I don’t think I’ve been in the Arena for a sell-out Prom before. I was sold my ticket with seconds to spare before I squeezed into the Arena. A popular programme, and I heard a fair few Australian accents in the audience for the Melbourne Symphony Orchestra conducted by Andrew Davis. As it happened this programme featured two composers I’m going to be performing in the autumn, so it was a good way to get into the mood.

Hard to avoid Richard Strauss completely this year, as he has the monopoly on major anniversaries. I have tried to minimise exposure, reasoning that if I ration the amount I will get about the right dosage. His Don Juan opened the concert, with a zippy performance. The Elgar Cello concerto, with Truls Mørk as soloist, was a complete contrast in mood. I don’t actually know it all that well, and I have to confess to preferring earlier Elgar to later (ducks hastily). This particular performance lacked a bit of momentum though and seemed to drag in places. As I heard the end of it, echoing the beginning, I wondered whether Elgar thought the Great War had achieved nothing (as my grandfather, who served in it, did).

I’ve managed never to go to a performance of the Symphonie Fantastique, despite being a Berlioz fan.
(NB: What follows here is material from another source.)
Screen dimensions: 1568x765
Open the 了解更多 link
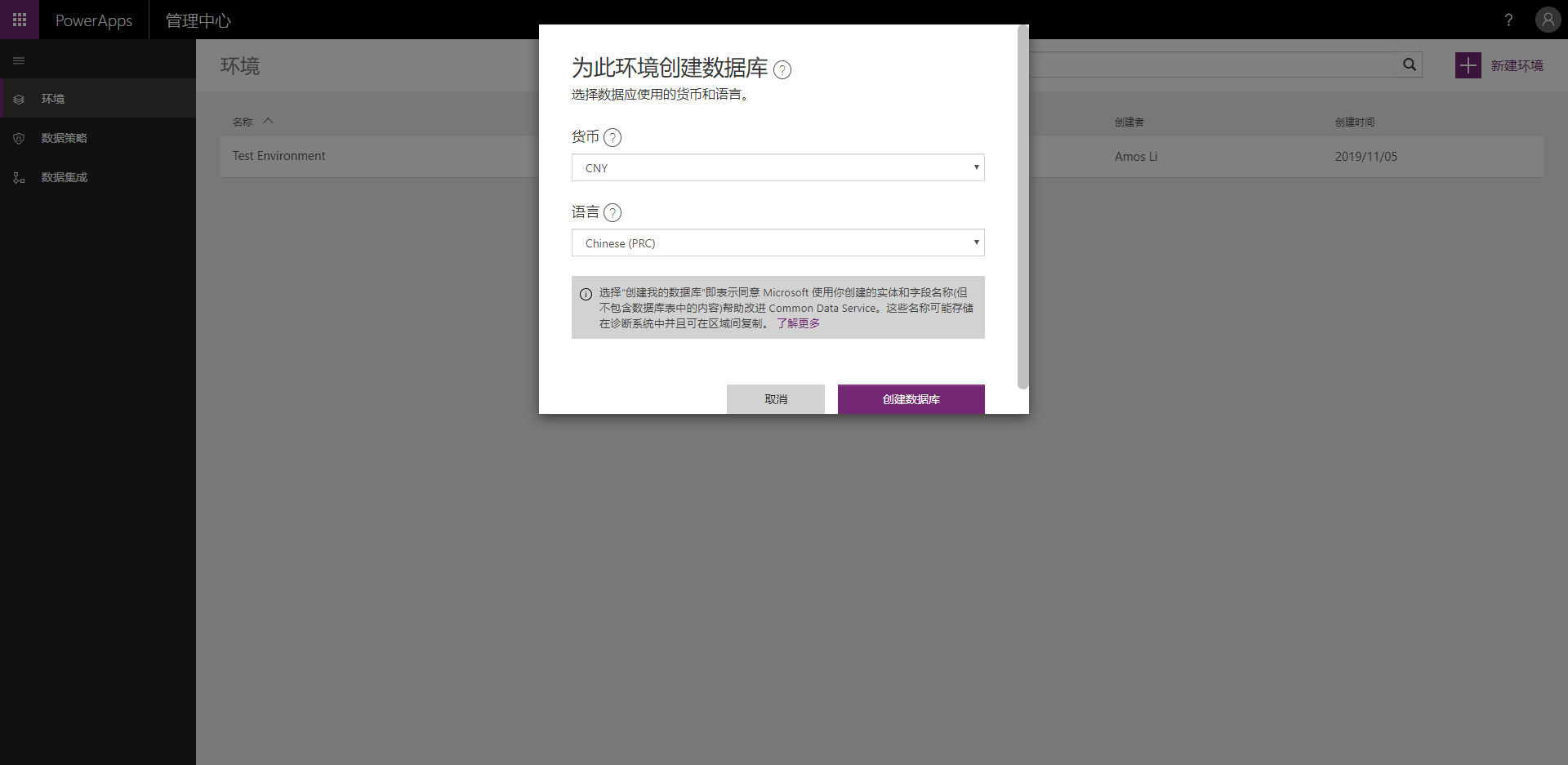[x=799, y=322]
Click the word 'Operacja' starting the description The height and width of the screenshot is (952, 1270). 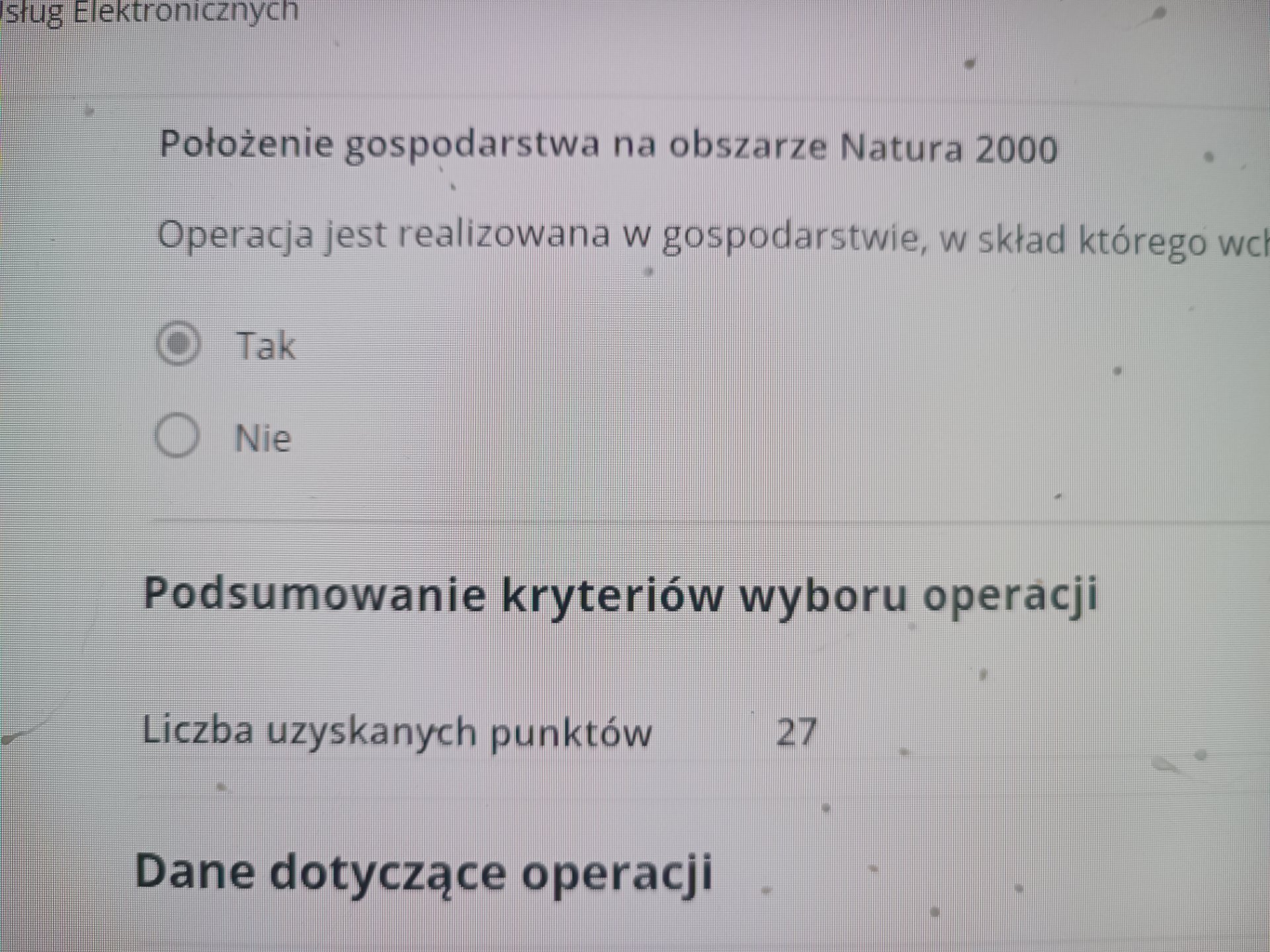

This was a chance to put this right and this performance was again full of verve (like the Strauss, this piece records a lover’s eventful life story) and a nod to the peformance practice of the era in some portamento which you don’t usually hear. I gather some repeated passages were omitted though and I think I’m used to hearing them, particularly in the fourth movement.

The orchestra was more than up to the demands of the music, although I felt occasionally there was some shrill woodwind. The brass playing though was excellent, and the strings silky.

The encore was Percy Grainger’s Handel in the Strand. I had to suppress the thought that lots of percussion was used because Grainger liked being hit himself; the arrangement appears to be by someone else.